Dr. Richard Bernard of FM3 presented results from a random sample of 504 registered voters interviewed Dec. 6 15. The survey has an overall margin of error of roughly +/-4 percentage points and included an approach that randomized the order of supportive and opposing messages to test persuasion effects. Dr. Bernard said baseline awareness was low: about 78% of respondents did not know whether selling cannabis products was legal in the city.
Findings summarized by Dr. Bernard included:
- A straight, uninformed question showed 52% opposed and 36% in favor of allowing storefront cannabis stores; 12% were undecided.
- After staff-provided regulatory information about location limits (no more than one store per ZIP code), independent product testing, security requirements and a 4.5% local tax on gross receipts, the split was 42% support and 47% oppose (11% undecided).
- After a sequence of randomized pro and con arguments, aggregate results shifted to 55% opposed, 38% support and 7% unsure; opposition arguments produced larger persuasion effects overall.
Council discussion reflected the split in priorities: some members, citing the survey and constituent contact, urged caution and opposed immediately opening permitting (Council member Waller, Council member Castle).
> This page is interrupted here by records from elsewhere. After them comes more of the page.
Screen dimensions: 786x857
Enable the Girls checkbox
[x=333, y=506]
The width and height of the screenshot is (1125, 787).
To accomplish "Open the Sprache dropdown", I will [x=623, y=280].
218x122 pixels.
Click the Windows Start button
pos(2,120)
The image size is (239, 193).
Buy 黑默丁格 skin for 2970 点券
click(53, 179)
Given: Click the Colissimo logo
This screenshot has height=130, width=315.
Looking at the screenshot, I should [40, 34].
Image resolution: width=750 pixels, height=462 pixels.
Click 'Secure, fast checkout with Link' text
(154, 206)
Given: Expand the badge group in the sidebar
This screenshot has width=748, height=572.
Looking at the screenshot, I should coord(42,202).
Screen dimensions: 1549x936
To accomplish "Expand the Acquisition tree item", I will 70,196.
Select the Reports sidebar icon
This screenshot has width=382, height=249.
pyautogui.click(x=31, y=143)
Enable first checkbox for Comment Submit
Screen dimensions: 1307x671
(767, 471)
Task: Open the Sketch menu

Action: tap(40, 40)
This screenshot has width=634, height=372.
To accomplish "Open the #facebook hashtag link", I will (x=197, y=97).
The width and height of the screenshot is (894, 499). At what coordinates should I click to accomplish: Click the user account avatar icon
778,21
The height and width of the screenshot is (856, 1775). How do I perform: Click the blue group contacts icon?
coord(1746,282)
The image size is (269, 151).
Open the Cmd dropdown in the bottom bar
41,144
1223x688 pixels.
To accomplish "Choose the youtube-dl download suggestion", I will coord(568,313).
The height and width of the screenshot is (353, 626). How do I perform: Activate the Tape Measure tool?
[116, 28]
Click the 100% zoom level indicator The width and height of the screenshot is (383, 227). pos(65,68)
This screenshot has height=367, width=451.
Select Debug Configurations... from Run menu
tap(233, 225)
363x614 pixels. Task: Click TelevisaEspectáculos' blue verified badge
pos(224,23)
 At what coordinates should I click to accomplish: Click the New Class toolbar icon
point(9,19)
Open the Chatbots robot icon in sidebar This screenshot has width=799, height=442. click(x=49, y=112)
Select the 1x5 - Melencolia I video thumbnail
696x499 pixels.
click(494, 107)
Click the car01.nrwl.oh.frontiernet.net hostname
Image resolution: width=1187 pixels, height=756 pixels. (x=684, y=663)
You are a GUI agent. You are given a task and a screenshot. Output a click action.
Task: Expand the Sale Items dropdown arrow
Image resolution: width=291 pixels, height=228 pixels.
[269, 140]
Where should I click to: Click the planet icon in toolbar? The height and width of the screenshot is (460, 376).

Council member Abbaji argued that regulated stores could provide a modest revenue stream to help close budget gaps and support public-safety costs, and he supported issuing an RFP on a pilot basis if community sentiment changed.
Council moved to receive and file the FM3 survey report and asked staff to package the findings for the 2027-28 budget cycle; the motion passed 5-0. Staff said they are prepared to execute an RFI/RFP and the ordinance and licensing framework if council later directs that step.
Public commenters at the meeting voiced both positions: some residents urged the council to honor the survey and block cannabis stores; others said prohibition pushes demand onto an unregulated black market and recommended regulated access with strong safeguards. Staff and the pollster acknowledged the survey did not list every detailed regulation the council had discussed (for example, advertising/display limits) and that additional public education would change awareness levels.
The council will file the FM3 survey in the record and may revisit permitting or related revenue options during the next budget cycle.